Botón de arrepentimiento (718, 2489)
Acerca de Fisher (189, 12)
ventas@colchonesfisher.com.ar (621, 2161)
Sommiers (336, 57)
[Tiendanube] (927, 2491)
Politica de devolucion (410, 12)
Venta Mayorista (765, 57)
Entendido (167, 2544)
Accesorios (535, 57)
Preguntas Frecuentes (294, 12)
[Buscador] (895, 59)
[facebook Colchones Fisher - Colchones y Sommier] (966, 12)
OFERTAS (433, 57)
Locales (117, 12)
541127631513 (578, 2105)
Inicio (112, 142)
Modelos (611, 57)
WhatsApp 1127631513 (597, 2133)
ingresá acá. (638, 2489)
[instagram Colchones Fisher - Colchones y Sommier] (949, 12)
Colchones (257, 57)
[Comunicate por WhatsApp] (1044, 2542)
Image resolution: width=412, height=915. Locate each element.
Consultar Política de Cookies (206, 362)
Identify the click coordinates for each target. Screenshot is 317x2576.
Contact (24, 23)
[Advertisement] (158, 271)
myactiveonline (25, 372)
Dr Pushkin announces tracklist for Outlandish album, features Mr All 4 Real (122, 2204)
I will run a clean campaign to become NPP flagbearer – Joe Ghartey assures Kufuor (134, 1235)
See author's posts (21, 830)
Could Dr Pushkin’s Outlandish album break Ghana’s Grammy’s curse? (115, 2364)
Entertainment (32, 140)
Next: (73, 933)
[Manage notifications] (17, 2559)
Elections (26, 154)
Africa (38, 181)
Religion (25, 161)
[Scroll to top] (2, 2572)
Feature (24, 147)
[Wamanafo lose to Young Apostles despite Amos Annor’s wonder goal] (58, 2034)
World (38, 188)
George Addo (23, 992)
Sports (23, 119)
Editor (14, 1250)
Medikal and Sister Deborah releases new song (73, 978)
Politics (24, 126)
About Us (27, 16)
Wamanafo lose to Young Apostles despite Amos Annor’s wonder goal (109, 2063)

────

◆ Work instruction ◆
Pull out each record as written and restate it exactly.

◆ Expected output ◆
Botón de arrepentimiento (718, 2489)
Acerca de Fisher (189, 12)
ventas@colchonesfisher.com.ar (621, 2161)
Sommiers (336, 57)
[Tiendanube] (927, 2491)
Politica de devolucion (410, 12)
Venta Mayorista (765, 57)
Entendido (167, 2544)
Accesorios (535, 57)
Preguntas Frecuentes (294, 12)
[Buscador] (895, 59)
[facebook Colchones Fisher - Colchones y Sommier] (966, 12)
OFERTAS (433, 57)
Locales (117, 12)
541127631513 (578, 2105)
Inicio (112, 142)
Modelos (611, 57)
WhatsApp 1127631513 (597, 2133)
ingresá acá. (638, 2489)
[instagram Colchones Fisher - Colchones y Sommier] (949, 12)
Colchones (257, 57)
[Comunicate por WhatsApp] (1044, 2542)
Image resolution: width=412, height=915. Locate each element.
Consultar Política de Cookies (206, 362)
Identify the click coordinates for each target. Screenshot is 317x2576.
Contact (24, 23)
[Advertisement] (158, 271)
myactiveonline (25, 372)
Dr Pushkin announces tracklist for Outlandish album, features Mr All 4 Real (122, 2204)
I will run a clean campaign to become NPP flagbearer – Joe Ghartey assures Kufuor (134, 1235)
See author's posts (21, 830)
Could Dr Pushkin’s Outlandish album break Ghana’s Grammy’s curse? (115, 2364)
Entertainment (32, 140)
Next: (73, 933)
[Manage notifications] (17, 2559)
Elections (26, 154)
Africa (38, 181)
Religion (25, 161)
[Scroll to top] (2, 2572)
Feature (24, 147)
[Wamanafo lose to Young Apostles despite Amos Annor’s wonder goal] (58, 2034)
World (38, 188)
George Addo (23, 992)
Sports (23, 119)
Editor (14, 1250)
Medikal and Sister Deborah releases new song (73, 978)
Politics (24, 126)
About Us (27, 16)
Wamanafo lose to Young Apostles despite Amos Annor’s wonder goal (109, 2063)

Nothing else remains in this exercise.